● Directions
Rewrite all of the material below, putting "Where do I click to" wherever "Where should I click to" appears and leaving everything else unchanged.

● Task material
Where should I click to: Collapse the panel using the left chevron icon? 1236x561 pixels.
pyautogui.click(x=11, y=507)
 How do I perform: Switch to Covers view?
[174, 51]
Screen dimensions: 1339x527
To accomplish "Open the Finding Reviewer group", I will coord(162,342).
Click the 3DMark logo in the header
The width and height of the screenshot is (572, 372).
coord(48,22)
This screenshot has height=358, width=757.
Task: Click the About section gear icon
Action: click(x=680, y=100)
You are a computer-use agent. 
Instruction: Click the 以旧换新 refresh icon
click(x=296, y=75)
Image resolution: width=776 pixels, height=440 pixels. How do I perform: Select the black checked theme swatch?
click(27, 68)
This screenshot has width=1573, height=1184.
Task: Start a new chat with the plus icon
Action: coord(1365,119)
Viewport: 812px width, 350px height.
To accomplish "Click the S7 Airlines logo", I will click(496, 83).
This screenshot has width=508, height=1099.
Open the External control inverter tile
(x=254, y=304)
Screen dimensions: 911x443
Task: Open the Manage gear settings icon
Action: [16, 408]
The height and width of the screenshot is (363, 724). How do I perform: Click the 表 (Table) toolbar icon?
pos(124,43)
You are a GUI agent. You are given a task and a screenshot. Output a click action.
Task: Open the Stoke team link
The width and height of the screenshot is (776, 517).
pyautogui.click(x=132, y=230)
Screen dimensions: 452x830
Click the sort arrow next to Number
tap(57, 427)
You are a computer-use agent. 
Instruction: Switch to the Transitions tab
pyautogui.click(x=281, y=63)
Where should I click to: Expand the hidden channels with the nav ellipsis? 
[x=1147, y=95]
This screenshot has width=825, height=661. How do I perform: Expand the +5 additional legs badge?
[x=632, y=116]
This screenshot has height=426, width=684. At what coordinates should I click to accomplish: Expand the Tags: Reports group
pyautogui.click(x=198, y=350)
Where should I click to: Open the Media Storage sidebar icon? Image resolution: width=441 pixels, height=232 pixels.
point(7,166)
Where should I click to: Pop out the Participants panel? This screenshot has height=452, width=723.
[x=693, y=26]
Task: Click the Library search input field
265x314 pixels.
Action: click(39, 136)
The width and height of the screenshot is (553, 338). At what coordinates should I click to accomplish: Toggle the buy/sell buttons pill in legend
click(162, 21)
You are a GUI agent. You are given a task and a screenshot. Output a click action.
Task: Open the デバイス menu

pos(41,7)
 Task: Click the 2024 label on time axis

● Expected output
Where do I click to: Collapse the panel using the left chevron icon? 1236x561 pixels.
pyautogui.click(x=11, y=507)
 How do I perform: Switch to Covers view?
[174, 51]
Screen dimensions: 1339x527
To accomplish "Open the Finding Reviewer group", I will coord(162,342).
Click the 3DMark logo in the header
The width and height of the screenshot is (572, 372).
coord(48,22)
This screenshot has height=358, width=757.
Task: Click the About section gear icon
Action: click(x=680, y=100)
You are a computer-use agent. 
Instruction: Click the 以旧换新 refresh icon
click(x=296, y=75)
Image resolution: width=776 pixels, height=440 pixels. How do I perform: Select the black checked theme swatch?
click(27, 68)
This screenshot has width=1573, height=1184.
Task: Start a new chat with the plus icon
Action: coord(1365,119)
Viewport: 812px width, 350px height.
To accomplish "Click the S7 Airlines logo", I will click(496, 83).
This screenshot has width=508, height=1099.
Open the External control inverter tile
(x=254, y=304)
Screen dimensions: 911x443
Task: Open the Manage gear settings icon
Action: [16, 408]
The height and width of the screenshot is (363, 724). How do I perform: Click the 表 (Table) toolbar icon?
pos(124,43)
You are a GUI agent. You are given a task and a screenshot. Output a click action.
Task: Open the Stoke team link
The width and height of the screenshot is (776, 517).
pyautogui.click(x=132, y=230)
Screen dimensions: 452x830
Click the sort arrow next to Number
tap(57, 427)
You are a computer-use agent. 
Instruction: Switch to the Transitions tab
pyautogui.click(x=281, y=63)
Where do I click to: Expand the hidden channels with the nav ellipsis? 
[x=1147, y=95]
This screenshot has width=825, height=661. How do I perform: Expand the +5 additional legs badge?
[x=632, y=116]
This screenshot has height=426, width=684. At what coordinates should I click to accomplish: Expand the Tags: Reports group
pyautogui.click(x=198, y=350)
Where do I click to: Open the Media Storage sidebar icon? Image resolution: width=441 pixels, height=232 pixels.
point(7,166)
Where do I click to: Pop out the Participants panel? This screenshot has height=452, width=723.
[x=693, y=26]
Task: Click the Library search input field
265x314 pixels.
Action: click(39, 136)
The width and height of the screenshot is (553, 338). At what coordinates should I click to accomplish: Toggle the buy/sell buttons pill in legend
click(162, 21)
You are a GUI agent. You are given a task and a screenshot. Output a click action.
Task: Open the デバイス menu

pos(41,7)
 Task: Click the 2024 label on time axis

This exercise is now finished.